Felizmente isso não aconteceu. Pelo contrário nossa irmã foi sua enfermeira durante a viagem pois minha mãe sofria enjoo constante com o balanço do navio.

Aqui chegando, a dureza foi maior ainda. Com muita perseverança e firmeza foi o esteio da nossa família e junto com meu pai nos possibilitou excelentes condições de estudo, de oportunidades. Isto muito em função do relacionamento e das amizades que construíram.

Simples pela sua origem e formação, nossa mãe era muito prática e objetiva. Quando meu pai, que era representante comercial, trocava de carro (nem sempre para melhor) e contava como era o novo modelo, ela tinha sempre a mesma resposta na ponta da língua: “tem 4 rodas, anda? Então está bom”.

Especialmente na nossa infância, o cardápio era contido, mas graças à habilidade culinária da mamãe comíamos muito bem.

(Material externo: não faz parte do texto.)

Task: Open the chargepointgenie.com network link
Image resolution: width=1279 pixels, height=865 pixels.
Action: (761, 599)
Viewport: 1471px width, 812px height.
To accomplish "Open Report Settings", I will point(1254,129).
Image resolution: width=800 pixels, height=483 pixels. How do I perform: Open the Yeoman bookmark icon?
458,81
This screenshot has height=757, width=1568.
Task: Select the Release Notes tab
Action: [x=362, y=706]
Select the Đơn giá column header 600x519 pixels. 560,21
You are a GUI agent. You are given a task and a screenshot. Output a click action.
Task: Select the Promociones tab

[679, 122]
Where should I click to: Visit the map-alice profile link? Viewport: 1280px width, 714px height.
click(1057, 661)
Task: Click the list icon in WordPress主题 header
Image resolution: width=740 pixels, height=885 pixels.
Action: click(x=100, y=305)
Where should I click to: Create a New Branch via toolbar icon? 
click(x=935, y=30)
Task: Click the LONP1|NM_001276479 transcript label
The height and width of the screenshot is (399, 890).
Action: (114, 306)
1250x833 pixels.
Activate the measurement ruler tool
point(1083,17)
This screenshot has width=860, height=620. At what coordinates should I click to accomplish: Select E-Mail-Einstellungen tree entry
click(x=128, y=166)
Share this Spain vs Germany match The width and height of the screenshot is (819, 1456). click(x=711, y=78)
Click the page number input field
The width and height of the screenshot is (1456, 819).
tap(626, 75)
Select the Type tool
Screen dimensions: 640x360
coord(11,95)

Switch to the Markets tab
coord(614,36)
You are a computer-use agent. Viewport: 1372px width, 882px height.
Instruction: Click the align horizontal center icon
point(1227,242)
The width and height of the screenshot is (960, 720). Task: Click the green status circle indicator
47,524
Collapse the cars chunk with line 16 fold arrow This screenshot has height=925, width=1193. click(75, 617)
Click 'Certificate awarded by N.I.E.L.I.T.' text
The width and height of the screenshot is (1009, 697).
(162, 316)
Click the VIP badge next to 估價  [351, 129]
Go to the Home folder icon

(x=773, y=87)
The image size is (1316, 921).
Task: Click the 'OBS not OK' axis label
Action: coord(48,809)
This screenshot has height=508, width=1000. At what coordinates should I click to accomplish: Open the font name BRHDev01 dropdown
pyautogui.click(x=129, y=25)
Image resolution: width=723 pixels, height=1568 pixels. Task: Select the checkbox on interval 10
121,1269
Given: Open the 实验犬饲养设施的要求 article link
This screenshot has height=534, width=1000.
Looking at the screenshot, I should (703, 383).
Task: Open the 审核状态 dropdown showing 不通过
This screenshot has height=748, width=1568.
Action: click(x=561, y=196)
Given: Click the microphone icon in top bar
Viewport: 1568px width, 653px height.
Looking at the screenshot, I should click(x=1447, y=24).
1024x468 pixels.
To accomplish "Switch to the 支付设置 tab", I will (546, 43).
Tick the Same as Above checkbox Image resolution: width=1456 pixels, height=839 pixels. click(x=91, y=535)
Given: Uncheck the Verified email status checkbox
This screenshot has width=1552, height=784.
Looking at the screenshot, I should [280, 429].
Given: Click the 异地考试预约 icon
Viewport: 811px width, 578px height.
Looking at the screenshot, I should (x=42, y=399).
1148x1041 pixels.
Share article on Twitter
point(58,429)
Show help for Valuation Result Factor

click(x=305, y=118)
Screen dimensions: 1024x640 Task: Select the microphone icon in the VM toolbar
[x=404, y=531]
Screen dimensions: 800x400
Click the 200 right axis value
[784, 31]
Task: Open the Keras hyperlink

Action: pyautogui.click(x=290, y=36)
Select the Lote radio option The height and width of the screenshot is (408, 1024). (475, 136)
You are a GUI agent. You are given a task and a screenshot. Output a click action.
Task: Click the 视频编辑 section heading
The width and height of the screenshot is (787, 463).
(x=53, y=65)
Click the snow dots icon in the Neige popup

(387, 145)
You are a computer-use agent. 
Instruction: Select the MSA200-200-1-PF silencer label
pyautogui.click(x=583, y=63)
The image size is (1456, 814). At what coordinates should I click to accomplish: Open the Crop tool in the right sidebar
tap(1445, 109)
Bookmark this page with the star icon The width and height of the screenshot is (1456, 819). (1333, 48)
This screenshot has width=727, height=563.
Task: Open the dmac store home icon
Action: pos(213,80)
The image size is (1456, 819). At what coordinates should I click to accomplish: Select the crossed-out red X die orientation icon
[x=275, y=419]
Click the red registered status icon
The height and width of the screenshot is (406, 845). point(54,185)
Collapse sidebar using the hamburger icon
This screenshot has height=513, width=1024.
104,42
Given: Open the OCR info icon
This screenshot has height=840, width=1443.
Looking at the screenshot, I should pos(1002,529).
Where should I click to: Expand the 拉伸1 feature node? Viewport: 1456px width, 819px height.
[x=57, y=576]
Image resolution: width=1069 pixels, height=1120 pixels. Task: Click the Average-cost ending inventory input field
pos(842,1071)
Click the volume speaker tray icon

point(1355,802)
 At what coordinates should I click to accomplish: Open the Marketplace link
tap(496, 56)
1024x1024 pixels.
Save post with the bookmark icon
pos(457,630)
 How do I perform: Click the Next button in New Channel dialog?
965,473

Até demais, o que nos tornou todos “fofinhos”. Sina que não temos conseguido modificar.

Gostava de quase tudo que ela fazia (menos frango ao molho pardo, que até hoje não sei por quê não consigo comer) e principalmente de carne moída.

Depois o tempo foi passando, as coisas foram melhorando e as mudanças alcançaram o cardápio.

De uns tempos para cá, minha tagarelice mental e minhas filosofias “celsianas” têm me levado a refletir porque razão carne moída é um prato considerado marginal. Meio vulgar, sem charme nem apelo.

Logo ela que todo mundo gosta, não custa caro, não exige muitas habilidades no preparo, combina com quase tudo e ainda pode ser a base de vários outros pratos.

Como é meu costume, comecei a fazer analogia entre esse preconceito e a mania que temos, aliás, plenamente justificada por nós mesmos, de complicarmos nossa vida.

De desvalorizar o que temos, que tanto nos agrada, complementa pelo que nos custa muito mais caro e nem sempre nos satisfaz.
Trocamos a roupa que nos acolhe e cai tão bem pelos trajes da moda que a mídia nos impõe. Frequentamos locais pela visibilidade e não pelo acolhimento.

Vamos aonde não sentimos bem, convivemos com quem não gostamos, fazemos o que não nos preenche.

E depois reclamamos das consequências. Só que não modificamos nossas práticas e hábitos.

Posso ser chamado de simplório e confesso que não me importo. Mas se tem uma coisa na minha vida que estou introduzindo com mais frequência tanto no cardápio das minhas refeições, como no da minha vida, é o da carne moída, é o de apreciar as coisas simples e singelas.


*Esta coluna é de responsabilidade do autor e não representa, necessariamente, a opinião do Diário de Uberlândia.